He visto a las mejores mentes de mi generación destruidas por la locura, desnudas, histéricas, muertas de hambre, arrastrándose por las calles del alba. Las he visto decir que hay quienes recomiendan suaderos “en revistas, blogs y luego se repiten unos a otros endiosando a malos cocineros” y las he oído gritar: “quien no conoce a Dios ante cualquier barbón se hinca”. (Ese fue David Santa Cruz en Animal Gourmet, abril 19, 2016.) Las he visto desdecir del suadero de Los Cocuyos, execrar su altar, mancharlo con la sangre de los inocentes en nombre de una superioridad moral que hay que destruir, que hoy vengo yo mismo a romper, en la boca aun el sabor del suadero de Los Cocuyos, el segundo mejor restaurante de la noche del Distrito Federal.

Puedo empezar por decir que el local de Los Cocuyos es un apéndice de la cantina Los Portales de Tlaquepaque; es pequeñísimo –medirá cuatro metros cuadrados– pero no invisible. Informa wikipedia que un cocuyo (Pyrophorus noctilucus) es un bichito bioluminescente de unos tres centímetros, cuya luz nocturna sale desde el dorso –en la foto parece dos pequeños ojos/faros verdes– y el abdomen. Así como un cocuyo, Los Cocuyos iluminan la calle de Bolívar a las cuatro de la mañana, cuando la ciudad parece dormida como un perrito o un teporocho.

 

Empieza, aquí, mi desesperación de escritor. ¿Cómo transmitir a otros el volátil, el imposible de asir, carácter del suadero de Cocuyos? Este carácter es un asunto cuando menos triple: cualidad de la pieza, cocción y corte y confección. La cualidad es también triple; se trata de un suadero doubledecker: grasa, carne, grasa; carne emparedada en capas de grasa que –en parte– se derriten en el ollón y forman, junto con agua, jugos y manteca, un caldo superior. La cocción es doble: primero en esta suerte de gran caldo, a medio camino entre un braseado y un confit; después, en una plancha lateral para encrespar las orillas de la carne. De corte: el cuchillo enorme del taquero no ataca brutalmente y pulveriza la carne; entra precisamente, diagonalmente, y separa más que corta. (La confección corresponde casi enteramente al comensal: yo le pongo limón, salsa de aguacate con habanero, rábanos y un montoncito de pápalo.)
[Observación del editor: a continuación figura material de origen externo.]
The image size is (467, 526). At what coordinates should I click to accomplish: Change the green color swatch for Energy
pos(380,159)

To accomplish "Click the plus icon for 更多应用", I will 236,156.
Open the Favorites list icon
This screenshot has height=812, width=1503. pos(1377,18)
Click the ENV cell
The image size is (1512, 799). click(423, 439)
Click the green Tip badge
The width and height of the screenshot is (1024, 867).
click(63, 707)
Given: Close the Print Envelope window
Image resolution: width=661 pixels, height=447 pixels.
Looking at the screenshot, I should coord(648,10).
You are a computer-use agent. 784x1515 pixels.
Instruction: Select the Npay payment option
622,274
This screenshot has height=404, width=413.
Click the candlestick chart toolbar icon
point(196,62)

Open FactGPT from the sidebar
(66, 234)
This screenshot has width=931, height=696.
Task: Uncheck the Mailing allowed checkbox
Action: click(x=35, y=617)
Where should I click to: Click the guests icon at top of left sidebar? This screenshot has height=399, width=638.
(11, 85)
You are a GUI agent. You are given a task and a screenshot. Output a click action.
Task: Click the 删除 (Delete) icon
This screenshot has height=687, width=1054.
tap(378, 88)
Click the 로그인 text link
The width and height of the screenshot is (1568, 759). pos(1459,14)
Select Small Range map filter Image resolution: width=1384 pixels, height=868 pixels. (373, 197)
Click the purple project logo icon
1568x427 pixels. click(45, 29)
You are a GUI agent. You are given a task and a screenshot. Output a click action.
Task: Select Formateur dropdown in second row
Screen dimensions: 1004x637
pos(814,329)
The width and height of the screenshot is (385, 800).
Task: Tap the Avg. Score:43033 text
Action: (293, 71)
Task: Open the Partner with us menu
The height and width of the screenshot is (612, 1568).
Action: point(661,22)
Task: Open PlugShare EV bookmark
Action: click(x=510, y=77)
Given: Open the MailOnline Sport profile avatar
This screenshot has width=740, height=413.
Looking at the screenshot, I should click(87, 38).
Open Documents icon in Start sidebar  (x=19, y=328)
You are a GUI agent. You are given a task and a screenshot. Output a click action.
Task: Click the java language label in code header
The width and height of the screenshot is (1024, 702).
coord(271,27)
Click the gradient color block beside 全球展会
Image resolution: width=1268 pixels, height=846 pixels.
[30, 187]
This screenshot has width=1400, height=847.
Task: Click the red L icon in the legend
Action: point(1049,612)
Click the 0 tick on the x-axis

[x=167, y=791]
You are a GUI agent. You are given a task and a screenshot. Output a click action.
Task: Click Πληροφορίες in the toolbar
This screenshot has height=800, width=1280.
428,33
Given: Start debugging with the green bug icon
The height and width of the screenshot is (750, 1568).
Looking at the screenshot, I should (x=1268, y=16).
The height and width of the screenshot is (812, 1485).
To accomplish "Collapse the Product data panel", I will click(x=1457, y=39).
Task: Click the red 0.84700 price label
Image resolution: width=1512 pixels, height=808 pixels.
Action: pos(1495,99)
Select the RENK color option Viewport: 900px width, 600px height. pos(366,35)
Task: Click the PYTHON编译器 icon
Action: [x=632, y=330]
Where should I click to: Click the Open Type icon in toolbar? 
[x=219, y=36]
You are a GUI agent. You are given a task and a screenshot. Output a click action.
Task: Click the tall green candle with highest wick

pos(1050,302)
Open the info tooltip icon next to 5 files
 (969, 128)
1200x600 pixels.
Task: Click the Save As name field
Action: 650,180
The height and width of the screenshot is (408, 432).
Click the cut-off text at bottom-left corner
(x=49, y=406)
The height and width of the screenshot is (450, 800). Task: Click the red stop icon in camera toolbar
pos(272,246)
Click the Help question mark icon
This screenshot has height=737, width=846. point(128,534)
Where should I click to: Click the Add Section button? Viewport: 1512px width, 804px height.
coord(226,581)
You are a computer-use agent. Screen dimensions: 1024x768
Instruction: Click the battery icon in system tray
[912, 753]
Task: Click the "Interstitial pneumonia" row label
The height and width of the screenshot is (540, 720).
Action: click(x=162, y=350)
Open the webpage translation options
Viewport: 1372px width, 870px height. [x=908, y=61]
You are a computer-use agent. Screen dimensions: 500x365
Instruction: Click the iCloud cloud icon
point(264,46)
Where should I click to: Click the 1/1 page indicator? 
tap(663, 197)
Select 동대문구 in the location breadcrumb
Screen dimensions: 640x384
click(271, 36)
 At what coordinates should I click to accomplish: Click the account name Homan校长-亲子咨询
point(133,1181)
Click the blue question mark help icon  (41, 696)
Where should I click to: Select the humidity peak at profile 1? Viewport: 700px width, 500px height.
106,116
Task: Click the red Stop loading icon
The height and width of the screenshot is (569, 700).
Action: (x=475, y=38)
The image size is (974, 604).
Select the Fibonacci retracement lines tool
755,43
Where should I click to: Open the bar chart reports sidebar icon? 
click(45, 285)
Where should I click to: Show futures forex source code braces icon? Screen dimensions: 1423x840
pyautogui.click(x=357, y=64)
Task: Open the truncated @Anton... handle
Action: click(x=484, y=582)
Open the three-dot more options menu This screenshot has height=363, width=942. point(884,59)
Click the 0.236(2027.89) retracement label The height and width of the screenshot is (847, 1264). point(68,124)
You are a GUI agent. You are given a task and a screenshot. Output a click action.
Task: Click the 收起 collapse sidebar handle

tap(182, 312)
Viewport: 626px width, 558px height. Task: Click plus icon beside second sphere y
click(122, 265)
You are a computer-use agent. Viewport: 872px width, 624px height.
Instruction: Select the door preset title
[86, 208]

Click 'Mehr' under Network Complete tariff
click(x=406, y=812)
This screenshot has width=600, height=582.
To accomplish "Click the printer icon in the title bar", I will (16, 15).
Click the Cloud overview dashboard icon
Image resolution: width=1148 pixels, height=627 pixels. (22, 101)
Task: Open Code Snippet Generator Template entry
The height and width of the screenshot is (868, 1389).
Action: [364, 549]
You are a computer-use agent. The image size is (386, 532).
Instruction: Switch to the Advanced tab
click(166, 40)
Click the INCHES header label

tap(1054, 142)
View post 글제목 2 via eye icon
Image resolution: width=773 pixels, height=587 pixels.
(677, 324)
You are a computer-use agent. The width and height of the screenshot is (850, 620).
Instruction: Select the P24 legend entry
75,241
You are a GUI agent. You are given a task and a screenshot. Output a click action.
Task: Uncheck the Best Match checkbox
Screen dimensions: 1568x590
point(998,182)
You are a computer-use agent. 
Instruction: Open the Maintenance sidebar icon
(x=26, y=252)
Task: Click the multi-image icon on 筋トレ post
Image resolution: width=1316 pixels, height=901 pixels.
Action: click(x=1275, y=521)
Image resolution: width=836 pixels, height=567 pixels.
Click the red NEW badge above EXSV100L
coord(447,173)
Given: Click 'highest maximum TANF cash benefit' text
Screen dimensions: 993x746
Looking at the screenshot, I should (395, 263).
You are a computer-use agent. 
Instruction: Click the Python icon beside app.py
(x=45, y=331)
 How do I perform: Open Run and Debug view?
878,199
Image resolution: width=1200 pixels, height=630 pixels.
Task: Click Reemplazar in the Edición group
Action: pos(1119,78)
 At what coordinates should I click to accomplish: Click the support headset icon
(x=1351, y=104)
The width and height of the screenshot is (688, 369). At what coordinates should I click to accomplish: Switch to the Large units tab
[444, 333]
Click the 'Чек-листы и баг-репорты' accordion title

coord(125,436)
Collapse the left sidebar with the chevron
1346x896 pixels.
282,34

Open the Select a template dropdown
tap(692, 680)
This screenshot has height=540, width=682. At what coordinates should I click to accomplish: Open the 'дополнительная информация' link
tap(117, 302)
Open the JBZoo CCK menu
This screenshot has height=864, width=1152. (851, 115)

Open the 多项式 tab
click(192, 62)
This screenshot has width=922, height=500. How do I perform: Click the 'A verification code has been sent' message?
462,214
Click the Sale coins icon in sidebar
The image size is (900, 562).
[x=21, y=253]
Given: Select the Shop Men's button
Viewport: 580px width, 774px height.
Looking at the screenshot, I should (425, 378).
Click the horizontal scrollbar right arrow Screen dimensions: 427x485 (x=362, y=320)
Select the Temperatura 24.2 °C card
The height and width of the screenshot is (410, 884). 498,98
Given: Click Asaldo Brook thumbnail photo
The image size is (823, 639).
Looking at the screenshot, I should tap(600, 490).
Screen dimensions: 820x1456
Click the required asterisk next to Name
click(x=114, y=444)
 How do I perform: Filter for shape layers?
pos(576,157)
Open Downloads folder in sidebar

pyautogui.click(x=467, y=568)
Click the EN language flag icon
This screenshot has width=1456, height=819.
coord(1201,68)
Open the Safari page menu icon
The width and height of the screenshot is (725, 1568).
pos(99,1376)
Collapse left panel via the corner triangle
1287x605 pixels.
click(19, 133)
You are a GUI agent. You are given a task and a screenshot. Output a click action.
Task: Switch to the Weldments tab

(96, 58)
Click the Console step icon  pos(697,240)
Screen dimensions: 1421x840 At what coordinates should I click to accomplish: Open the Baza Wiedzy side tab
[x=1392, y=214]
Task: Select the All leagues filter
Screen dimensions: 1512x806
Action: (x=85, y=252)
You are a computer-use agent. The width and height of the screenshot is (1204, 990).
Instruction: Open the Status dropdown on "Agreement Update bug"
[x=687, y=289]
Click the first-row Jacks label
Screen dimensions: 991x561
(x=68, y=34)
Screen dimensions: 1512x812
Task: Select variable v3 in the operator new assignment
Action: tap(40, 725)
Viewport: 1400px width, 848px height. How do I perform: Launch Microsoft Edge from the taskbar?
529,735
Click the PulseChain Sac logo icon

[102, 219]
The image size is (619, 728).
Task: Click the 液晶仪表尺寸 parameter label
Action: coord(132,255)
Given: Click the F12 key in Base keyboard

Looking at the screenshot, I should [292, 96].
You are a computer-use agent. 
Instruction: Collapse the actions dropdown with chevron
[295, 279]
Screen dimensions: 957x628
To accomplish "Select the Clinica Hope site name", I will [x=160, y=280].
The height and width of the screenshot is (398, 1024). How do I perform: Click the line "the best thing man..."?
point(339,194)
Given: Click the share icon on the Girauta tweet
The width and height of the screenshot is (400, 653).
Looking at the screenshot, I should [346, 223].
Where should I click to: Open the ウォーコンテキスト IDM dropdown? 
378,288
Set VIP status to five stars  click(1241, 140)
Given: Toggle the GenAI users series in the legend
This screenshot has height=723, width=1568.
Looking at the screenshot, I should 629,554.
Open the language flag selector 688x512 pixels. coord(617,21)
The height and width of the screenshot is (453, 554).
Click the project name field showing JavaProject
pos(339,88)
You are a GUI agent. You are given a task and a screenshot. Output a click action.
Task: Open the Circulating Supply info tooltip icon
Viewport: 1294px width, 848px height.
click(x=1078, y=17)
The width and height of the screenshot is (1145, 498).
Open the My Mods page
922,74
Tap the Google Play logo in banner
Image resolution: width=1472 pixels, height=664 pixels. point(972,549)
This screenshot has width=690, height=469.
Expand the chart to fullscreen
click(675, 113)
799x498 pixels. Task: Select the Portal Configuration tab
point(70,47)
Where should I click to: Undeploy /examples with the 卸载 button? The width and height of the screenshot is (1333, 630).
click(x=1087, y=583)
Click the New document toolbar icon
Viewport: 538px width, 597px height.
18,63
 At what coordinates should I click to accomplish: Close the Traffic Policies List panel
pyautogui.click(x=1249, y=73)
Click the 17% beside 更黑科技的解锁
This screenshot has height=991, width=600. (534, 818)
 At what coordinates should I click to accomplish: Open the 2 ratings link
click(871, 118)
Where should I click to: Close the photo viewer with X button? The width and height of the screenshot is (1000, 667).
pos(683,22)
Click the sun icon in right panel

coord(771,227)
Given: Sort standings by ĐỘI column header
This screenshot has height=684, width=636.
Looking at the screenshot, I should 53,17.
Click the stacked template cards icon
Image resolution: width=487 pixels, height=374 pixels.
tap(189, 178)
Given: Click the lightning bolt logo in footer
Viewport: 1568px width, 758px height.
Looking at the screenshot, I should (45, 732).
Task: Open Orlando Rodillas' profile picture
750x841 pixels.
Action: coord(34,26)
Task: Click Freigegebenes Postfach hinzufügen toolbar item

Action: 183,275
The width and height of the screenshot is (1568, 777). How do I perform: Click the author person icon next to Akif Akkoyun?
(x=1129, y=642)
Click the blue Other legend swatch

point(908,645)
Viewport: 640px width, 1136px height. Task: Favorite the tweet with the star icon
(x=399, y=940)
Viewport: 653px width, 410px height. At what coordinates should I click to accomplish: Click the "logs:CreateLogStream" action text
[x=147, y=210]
Pero el punto es lo inasible. El punto es el lugar en que coinciden temperatura, textura y sazón; es un lugar que existe durante unos minutos y después se va. Todos los platos del mundo lo tienen, es su naturaleza; pero sólo es uno. El del suadero de fritanga es: completamente cocido, jugoso, suave, apenas crocante, no altamente especiado, graso, cargado de vacunidad pero también de porcitud. El taquero de Los Cocuyos, el Jiro del suadero, sabe de una forma casi mecánica, tal vez genética, cómo se llega a ese punto; por eso está moviendo constantemente el suadero en la olla: lo coloca encima de otras carnes o lo sumerge o le da una vuelta o lo retira; a veces, cuando ya lo ha pasado a la plancha, sumerge la punta de su cuchillo en el caldo y avienta lo que alcanza a recoger hacia la plancha: un último toque de sabor, una fritura final. La primera vez que lo vi hacer eso sentí un vértigo asombrado y ligero que no describiré porque esta no es la historia de mis emociones sino un intento, fallido, de transmitir el carácter del suadero de Los Cocuyos.

Los Cocuyos. Bolívar 56, Centro. Precios. La última vez que estuve ahí pedí la orden estándar: un taco de suadero y uno de lengua más uno de tronco de oreja y una Fanta. Pagué 70 pesos ya con el 15% de propina.